20.3976 · Postulat · 2020-09-10
Département de l'intérieur
Liquidé
Wortlaut
Le Conseil fédéral est chargé d'examiner l'opportunité, sur la base des exemples en vigueur dans les pays européens ayant fait le pas, d'une modification éventuelle de la LAA ou d'autres normes légales afin d'intensifier la prévention et de reconnaître le syndrome d'épuisement professionnel comme maladie professionnelle.
Begründung
En juin 2019, le Parlement refusait mon initiative parlementaire " Reconnaître le syndrome d'épuisement professionnel comme maladie professionnelle " (18.416). Pourtant, en janvier dernier encore, des statistiques démontraient que les absences liées à des problèmes de santé mentale auraient augmenté de plus de 50 % depuis 2012, selon les chiffres fournis par des assureurs suisses. Comme le burn-out n'est pas considéré comme une maladie professionnelle, il n'est pas pris en charge par l'assurance-accidents. Concrètement, une personne connaissant un burn-out se trouvera dans une situation qui n'est pas véritablement reconnue et pourra espérer une prise en charge limitée par la LAMal, en étant considéré, bien souvent, comme souffrant d'une dépression. Or non seulement cela ne correspond pas à la réalité du burn-out, mais surtout c'est aujourd'hui l'ensemble de la société qui paye pour un problème qui est lié intrinsèquement aux conditions de travail. Plusieurs pays européens ont adapté leur législation à ce phénomène. En Italie, la classification du burn-out relève des maladies psychiques et psychosomatiques issues du travail appelées " troubles (chroniques) de l'adaptation " et " syndrome de stress post-traumatique chronique ". 128 cas de burn-out ont été reconnus en pathologie professionnelle par l'Institut national contre les accidents du travail (INAIL) entre 2012 et 2016 sur un total de 1 555 cas reportés pour cette période (8,2 %).

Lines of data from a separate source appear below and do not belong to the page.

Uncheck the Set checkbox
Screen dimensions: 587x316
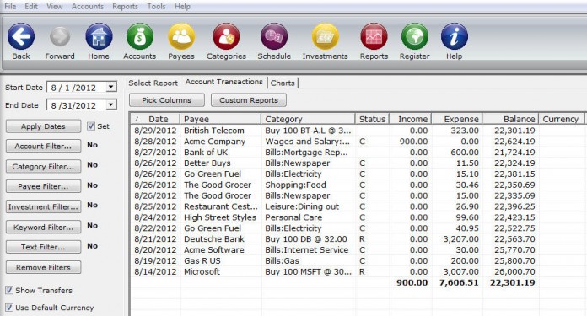point(91,126)
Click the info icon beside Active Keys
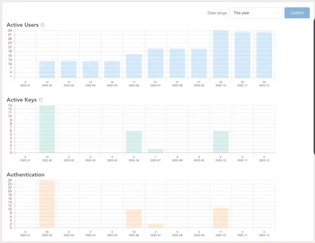The height and width of the screenshot is (243, 315). [41, 100]
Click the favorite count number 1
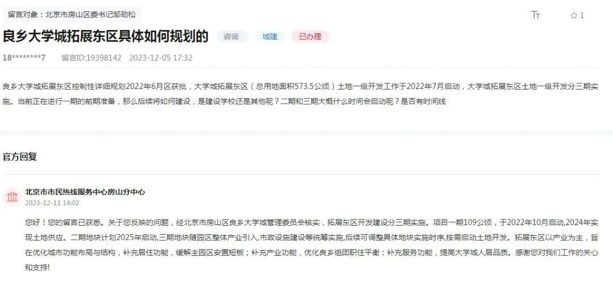The image size is (613, 284). pos(582,16)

La Belgique, elle, dispose d'un système dit ouvert. Ainsi, il n'est pas exclu qu'une maladie ne figurant pas sur la liste des maladies professionnelles reconnues trouve sa source dans la profession. Pour une telle reconnaissance le travailleur/euse doit répondre à des critères définis dans le code de sécurité sociale belge (articles L461-1 et R461-8). Il doit notamment prouver que sa pathologie trouve sa cause déterminante et directe dans sa profession.

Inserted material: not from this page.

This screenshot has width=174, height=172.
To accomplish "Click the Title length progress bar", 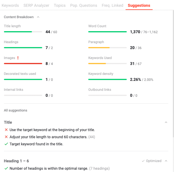I will [x=23, y=32].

Dans un certain nombre de pays, le burn-out est une question largement débattue actuellement. La Suisse doit également prendre au sérieux cette problématique.
Antrag des Bundesrates
Le Conseil fédéral propose d'accepter le postulat.

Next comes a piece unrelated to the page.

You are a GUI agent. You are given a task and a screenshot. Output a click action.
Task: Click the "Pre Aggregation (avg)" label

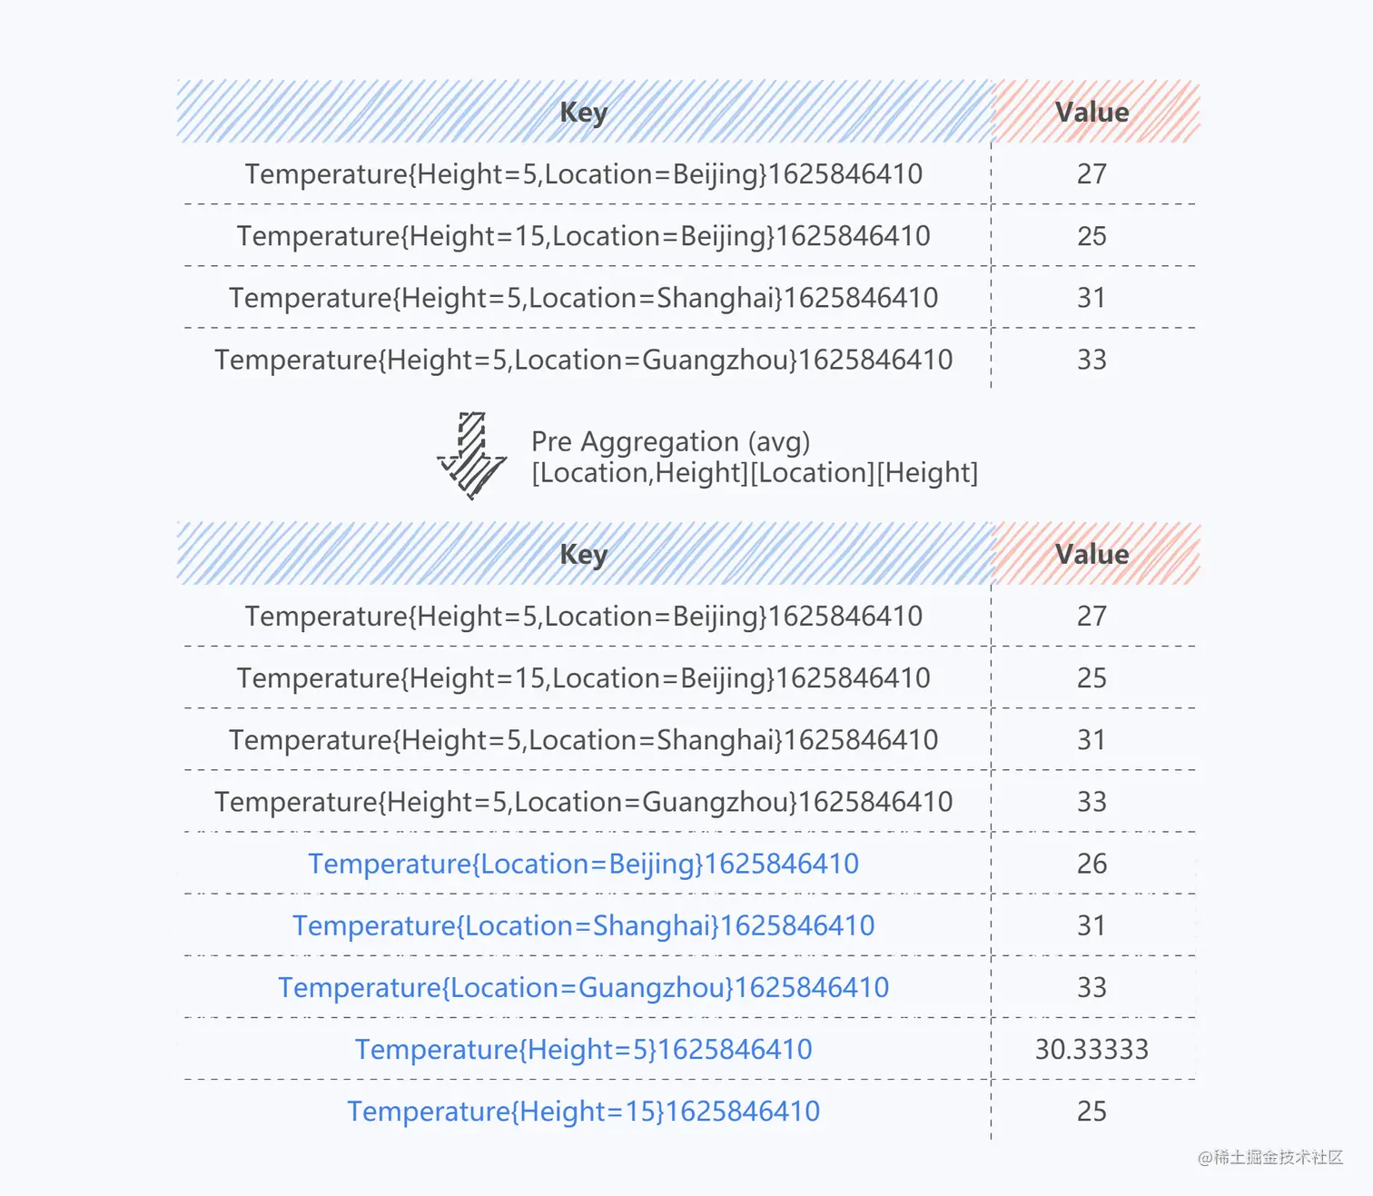tap(670, 441)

Stellungnahme des Bundesrates
La prévention des problèmes psychosociaux sur le lieu de travail et la discussion sur la reconnaissance du " burn-out " comme maladie professionnelle sont très actuelles. Comme l'ont montré les interventions parlementaires déjà déposées dans le passé sur ce sujet, le problème, complexe, est associé à des questions délicates. Le Conseil fédéral est prêt à donner son avis à ce sujet dans un rapport et à examiner les différents aspects d'une éventuelle reconnaissance de cette maladie et la possibilité d'en promouvoir la prévention.
Le Conseil fédéral propose d'accepter le postulat.